From the dialogue we were given, it seems as though the New Republic runs just like previous Republic. The only real difference is that this New Republic is (or was) located on Hosnian Prime, not Coruscant. After the destruction of Hosnian Prime, though, it is unknown what became of the New Republic.
6. Ewan McGregor
Ewan McGregor is the only actor who started in the prequel trilogy to return in a film after Revenge of the Sith (excluding Hayden Christensen's digitally edited cameo in the special edition of Return of the Jedi). This is not surprising as Ewan was, without a doubt, one of the best actors in the prequel trilogy.
McGregor's voice made a cameo during Rey's dream sequence, saying, "These are your first steps." This actually came to a shock to me as it was a full acknowledgement of the prequels' existence in the Universe, including the cast members, which is often the most complained about part of the trilogy. Frank Oz also returned to briefly voice Yoda, however the Yoda voice was more like the Yoda appearing in Episodes V and VI than in I, II and III.
7. The Soundtrack
The most apparent incorporation of the prequel trilogy was in the soundtrack. If you are familiar with the previous Star Wars soundtracks and listen to the tracks from The Force Awakens, you will hear some familiar melodies. Some of these included songs are the clone theme from Attack of the Clones, which was rather similar to the March of the Resistance, and the Duel of Fates from The Phantom Menace, which appeared in a few fight scenes.

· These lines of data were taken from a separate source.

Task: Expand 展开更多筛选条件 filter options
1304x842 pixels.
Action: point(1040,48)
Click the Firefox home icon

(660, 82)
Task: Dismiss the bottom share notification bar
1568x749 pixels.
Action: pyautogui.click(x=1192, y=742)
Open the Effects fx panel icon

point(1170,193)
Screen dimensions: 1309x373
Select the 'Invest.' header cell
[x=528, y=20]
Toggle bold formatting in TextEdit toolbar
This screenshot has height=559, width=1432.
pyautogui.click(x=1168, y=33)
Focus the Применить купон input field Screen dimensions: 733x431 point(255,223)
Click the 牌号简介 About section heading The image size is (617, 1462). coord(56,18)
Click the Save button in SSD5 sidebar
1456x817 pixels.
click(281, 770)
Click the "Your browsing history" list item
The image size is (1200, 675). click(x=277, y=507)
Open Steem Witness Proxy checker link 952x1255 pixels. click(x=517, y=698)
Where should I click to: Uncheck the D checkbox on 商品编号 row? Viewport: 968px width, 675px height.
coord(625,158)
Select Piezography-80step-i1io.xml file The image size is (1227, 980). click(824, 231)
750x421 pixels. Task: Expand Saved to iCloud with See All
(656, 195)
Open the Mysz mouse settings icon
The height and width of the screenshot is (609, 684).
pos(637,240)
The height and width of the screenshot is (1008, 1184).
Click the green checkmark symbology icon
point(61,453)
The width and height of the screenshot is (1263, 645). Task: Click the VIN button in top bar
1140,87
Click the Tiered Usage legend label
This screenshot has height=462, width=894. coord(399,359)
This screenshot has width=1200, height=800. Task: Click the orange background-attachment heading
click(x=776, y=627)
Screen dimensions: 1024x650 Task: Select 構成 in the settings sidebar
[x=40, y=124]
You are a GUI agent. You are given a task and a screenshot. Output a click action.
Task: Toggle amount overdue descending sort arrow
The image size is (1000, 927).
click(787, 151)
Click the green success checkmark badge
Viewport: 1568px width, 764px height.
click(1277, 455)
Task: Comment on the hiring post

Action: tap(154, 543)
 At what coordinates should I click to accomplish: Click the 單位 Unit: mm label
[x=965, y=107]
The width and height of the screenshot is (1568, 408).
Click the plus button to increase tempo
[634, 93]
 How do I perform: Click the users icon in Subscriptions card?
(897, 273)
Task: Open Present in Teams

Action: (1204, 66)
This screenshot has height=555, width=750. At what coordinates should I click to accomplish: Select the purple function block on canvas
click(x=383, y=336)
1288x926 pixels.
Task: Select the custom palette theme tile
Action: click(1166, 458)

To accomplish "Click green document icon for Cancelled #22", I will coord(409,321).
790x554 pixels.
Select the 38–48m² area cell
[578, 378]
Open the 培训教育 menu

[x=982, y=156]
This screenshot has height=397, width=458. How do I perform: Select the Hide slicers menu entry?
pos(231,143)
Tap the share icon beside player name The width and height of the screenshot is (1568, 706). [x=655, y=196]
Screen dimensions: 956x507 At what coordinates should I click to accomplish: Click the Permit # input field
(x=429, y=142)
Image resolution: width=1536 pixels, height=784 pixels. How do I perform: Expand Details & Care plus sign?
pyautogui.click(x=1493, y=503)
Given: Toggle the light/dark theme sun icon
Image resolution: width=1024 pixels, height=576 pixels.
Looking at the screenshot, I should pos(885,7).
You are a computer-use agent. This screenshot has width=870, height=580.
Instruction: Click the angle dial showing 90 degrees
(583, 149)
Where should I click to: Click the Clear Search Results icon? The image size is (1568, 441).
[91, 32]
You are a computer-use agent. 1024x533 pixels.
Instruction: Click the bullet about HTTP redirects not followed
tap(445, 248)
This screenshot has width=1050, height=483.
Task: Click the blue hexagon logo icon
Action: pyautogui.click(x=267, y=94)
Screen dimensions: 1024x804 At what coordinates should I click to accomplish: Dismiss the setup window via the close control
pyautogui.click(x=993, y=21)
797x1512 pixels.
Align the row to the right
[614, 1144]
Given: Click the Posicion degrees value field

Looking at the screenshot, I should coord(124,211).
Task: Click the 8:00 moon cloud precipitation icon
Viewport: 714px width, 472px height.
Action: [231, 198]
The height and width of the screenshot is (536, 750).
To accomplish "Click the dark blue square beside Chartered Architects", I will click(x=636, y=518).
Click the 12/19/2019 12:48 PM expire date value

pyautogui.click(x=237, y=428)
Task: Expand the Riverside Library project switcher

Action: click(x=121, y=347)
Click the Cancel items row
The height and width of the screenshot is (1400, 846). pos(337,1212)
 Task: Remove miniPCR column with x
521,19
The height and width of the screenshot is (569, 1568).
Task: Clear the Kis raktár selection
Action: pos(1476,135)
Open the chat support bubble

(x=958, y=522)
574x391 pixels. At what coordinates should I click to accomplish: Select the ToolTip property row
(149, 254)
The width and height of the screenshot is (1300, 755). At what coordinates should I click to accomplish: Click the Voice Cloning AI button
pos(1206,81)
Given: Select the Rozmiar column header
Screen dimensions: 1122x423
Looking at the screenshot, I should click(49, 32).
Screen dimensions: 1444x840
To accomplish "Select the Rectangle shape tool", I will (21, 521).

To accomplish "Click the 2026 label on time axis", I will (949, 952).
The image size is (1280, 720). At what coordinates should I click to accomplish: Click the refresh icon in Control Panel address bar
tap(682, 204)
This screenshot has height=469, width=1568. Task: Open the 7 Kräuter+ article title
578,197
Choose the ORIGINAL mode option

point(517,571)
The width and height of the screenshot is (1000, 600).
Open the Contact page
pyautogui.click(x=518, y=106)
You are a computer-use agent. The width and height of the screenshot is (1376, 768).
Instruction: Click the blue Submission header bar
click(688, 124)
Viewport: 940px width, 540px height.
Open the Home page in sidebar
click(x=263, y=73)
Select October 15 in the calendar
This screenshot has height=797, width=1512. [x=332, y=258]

This really is not that big of a surprise to some fans because the music of all seven films were done by the amazing John Williams. Williams was already familiar with all of the themes and certainly had quite a lot of fun returning to writing the scores of some of his most popular soundtracks.
I find the incorporation of the prequels interesting as the main purpose of The Force Awakens was to bring about Star Wars nostalgia for the audience. This inclusion of the prequels in the soundtrack, the script, the canon and the cast shows that the nostalgia was not simply directed towards the original trilogy, but rather the entire Star Wars saga. Perhaps it is not too much to think that we will see more of the prequels in later Star Wars films. And, to be honest, as long as there is no Jar Jar and not too much of a focus on the political negotiations, I am perfectly fine with this.